Das Gesetz ist aus zwei Gründen interessant. Erstens erhalten die Wiener ihre bestellte Förderung – von der Öffentlichkeit weitgehend unbemerkt – durch die Hintertür. Zweitens wird mit dem Gesetz auch erstmals eine zentrale Stelle geschaffen, bei der die Verbrauchsdaten aller österreichischen Stromkunden gespeichert werden. Die KWK-Anlagenbetreiber selbst dürfen entscheiden, wer diese sogenannte „Transparenzstelle“ bilden und die Abwicklung der Fördergelder überwachen soll.

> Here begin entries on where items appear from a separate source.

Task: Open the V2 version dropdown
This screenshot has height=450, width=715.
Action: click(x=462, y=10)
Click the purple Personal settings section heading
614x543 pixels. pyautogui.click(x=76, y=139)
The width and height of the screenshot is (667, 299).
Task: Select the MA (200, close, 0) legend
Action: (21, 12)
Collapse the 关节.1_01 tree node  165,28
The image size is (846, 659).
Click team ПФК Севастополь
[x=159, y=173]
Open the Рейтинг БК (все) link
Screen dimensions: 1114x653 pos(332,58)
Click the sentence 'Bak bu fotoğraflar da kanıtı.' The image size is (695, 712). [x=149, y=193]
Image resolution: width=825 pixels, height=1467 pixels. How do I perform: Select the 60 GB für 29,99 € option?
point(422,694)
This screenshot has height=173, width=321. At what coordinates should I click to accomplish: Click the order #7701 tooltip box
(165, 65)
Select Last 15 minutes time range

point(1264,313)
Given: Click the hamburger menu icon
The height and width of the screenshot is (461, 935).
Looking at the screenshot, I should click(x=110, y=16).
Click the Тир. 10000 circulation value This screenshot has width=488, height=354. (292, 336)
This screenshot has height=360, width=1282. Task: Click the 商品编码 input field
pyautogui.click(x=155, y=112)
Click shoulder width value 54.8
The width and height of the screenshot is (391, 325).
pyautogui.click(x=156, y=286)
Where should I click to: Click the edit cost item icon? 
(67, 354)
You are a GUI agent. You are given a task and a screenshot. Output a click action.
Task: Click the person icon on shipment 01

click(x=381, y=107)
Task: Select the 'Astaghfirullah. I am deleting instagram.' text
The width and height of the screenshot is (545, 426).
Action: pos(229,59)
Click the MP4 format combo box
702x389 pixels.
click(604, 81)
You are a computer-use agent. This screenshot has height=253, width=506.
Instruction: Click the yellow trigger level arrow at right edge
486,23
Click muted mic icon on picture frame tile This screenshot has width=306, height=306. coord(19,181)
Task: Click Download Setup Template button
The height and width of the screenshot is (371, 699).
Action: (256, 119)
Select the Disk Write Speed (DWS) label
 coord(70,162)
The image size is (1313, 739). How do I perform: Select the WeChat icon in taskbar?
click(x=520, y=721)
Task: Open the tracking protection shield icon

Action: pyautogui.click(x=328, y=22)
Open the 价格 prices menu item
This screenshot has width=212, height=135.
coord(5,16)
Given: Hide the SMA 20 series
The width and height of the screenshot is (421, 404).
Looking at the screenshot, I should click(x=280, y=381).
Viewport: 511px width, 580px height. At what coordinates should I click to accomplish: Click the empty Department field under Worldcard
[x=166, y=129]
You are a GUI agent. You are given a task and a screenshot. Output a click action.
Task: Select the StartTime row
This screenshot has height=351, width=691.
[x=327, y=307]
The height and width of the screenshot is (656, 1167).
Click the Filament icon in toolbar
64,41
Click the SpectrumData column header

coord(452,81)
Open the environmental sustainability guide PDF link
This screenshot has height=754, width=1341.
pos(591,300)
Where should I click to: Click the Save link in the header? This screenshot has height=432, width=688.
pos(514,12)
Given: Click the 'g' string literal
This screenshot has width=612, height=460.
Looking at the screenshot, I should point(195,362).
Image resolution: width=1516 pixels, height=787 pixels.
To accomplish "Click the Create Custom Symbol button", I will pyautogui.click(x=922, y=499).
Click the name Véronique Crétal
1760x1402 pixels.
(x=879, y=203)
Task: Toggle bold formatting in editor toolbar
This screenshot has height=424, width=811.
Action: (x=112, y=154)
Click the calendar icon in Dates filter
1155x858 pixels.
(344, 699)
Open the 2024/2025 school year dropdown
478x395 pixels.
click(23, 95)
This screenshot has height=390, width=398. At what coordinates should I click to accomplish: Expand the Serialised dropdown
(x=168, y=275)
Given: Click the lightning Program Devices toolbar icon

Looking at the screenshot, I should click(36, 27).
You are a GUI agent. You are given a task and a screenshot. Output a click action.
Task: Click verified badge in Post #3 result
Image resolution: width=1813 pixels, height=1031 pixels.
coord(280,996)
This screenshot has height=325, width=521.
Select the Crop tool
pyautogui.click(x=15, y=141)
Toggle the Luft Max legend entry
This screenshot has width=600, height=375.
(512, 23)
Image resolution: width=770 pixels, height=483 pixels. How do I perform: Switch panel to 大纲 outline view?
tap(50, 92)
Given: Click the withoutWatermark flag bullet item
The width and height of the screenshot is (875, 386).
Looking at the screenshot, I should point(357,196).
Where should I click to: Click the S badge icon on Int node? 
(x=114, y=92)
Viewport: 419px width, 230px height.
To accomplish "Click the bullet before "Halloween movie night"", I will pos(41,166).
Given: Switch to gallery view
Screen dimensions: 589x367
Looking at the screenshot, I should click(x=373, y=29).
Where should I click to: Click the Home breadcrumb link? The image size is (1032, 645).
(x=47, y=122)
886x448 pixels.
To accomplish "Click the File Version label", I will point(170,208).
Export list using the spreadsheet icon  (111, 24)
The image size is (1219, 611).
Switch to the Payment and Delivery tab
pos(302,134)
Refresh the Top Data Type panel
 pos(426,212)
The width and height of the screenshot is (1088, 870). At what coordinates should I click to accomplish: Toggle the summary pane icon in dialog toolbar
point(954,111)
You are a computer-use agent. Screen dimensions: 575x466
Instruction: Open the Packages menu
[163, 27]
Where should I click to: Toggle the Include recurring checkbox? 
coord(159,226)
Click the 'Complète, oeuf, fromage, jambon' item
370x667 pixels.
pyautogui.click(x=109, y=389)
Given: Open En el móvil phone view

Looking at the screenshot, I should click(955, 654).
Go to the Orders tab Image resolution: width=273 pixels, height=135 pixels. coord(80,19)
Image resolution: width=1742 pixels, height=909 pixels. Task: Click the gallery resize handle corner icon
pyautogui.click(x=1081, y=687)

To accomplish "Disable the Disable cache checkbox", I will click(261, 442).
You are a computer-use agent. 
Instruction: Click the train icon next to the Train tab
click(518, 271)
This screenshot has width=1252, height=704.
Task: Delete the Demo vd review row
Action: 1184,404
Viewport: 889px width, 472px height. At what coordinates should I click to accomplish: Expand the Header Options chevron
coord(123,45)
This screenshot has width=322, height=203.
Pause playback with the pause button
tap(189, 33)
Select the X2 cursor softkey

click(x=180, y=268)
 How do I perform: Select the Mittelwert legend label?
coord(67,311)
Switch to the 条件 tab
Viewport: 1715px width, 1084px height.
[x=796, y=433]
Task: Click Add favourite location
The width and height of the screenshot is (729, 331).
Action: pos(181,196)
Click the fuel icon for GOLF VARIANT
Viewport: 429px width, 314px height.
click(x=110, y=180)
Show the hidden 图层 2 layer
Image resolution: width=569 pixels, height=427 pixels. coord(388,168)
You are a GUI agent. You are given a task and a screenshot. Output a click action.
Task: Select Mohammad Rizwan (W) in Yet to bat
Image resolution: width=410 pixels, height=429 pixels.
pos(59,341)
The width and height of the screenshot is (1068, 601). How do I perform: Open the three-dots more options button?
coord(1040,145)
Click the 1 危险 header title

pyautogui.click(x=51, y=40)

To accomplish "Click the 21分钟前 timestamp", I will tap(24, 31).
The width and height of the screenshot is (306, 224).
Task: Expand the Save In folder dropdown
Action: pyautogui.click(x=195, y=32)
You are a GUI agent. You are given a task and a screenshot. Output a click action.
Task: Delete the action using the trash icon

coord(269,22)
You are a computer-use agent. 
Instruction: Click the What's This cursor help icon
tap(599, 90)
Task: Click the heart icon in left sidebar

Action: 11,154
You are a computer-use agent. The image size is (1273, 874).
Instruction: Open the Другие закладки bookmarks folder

Diese datenschutzrechtlich bemerkenswerte Konstruktion ist notwendig, weil das EU-Beihilfenrecht direkte Förderungen verbietet. Deswegen sieht das Gesetz zur „Sicherung bestehender hocheffizienter KWK-Anlagen“ vor, dass jeder Stromkunde je nach Verbrauch KWK-Punkte von den Betreibern kaufen muss. Das ist in über 50 Prozent aller Fälle die Wien Energie. 90 Prozent des Stroms, den die Wiener erzeugen, kommt aus Kraftwerken, die künftig alimentiert werden. Der Preis für KWK-Punkte ist per Gesetz festgelegt. Der durchschnittliche Haushalt mit einem Jahresstromverbrauch von 3500 kWh kommt auf sechs Euro im Jahr. Damit bekommt Marc Hall zwar nicht seinen Euro pro Monat, aber immerhin 50Cent.

 

Wien Energie braucht Geld

Der Energievorstand der Wiener Stadtwerke führte schon im Herbst plausible Gründe für die Förderung von KWK-Anlagen ins Treffen: So nutzen etwa die Wiener KWK-Anlagen Erdgas tatsächlich um 86 Prozent effektiver als herkömmliche Gaskraftwerke. Der wichtigste Grund dürfte jedoch ein anderer sein: Gibt es die Förderung nicht, reißt das Loch in der Bilanz der Wiener noch weiter auf. Schon im Vorjahr hat der mehrheitlich im Eigentum der Gemeinde Wien stehende Energieversorger 258 Mio. Euro Verlust eingefahren. Grund dafür sind einerseits erhöhte Pensionsrückstellungen, die das Unternehmen für ehemalige Beamte der Stadt Wien übernehmen musste. Andererseits aber auch die missliche Lage der Gaskraftwerke. Seit die bisherige Förderung für KWK-Anlagen im Jahr 2010 ausgelaufen ist, verbrennen die Wiener mit jeder Stunde, die sie Strom produzieren, bares Geld. Die Wien Energie kauft die Hälfte ihres Erdgases teurer als notwendig, da sie an langfristige Verträge gebunden ist. Da gleichzeitig der Strompreis gesunken ist, ist das Kerngeschäft der Wien Energie kein Geschäft mehr. In ganz Europa stehen Gaskraftwerke vor ähnlichen Problemen. Kritiker meinen dennoch, dass man Kraftwerken, die bereits für den Bau ausreichend Subventionen erhalten haben, nicht noch einmal Geld zuschießen dürfe, nur weil es wirtschaftlich gerade schlecht laufe. Geht das Gesetz in seiner heutigen Form durch, kann die Wien Energie bis 2016 wieder entspannter Strom produzieren. Verlängerung nicht ausgeschlossen: Sind KWK-Anlagen dann noch immer nicht rentabel, muss sich der Wirtschaftsminister laut Gesetzestext nämlich auch darum kümmern, dass die Subventionen weiterlaufen.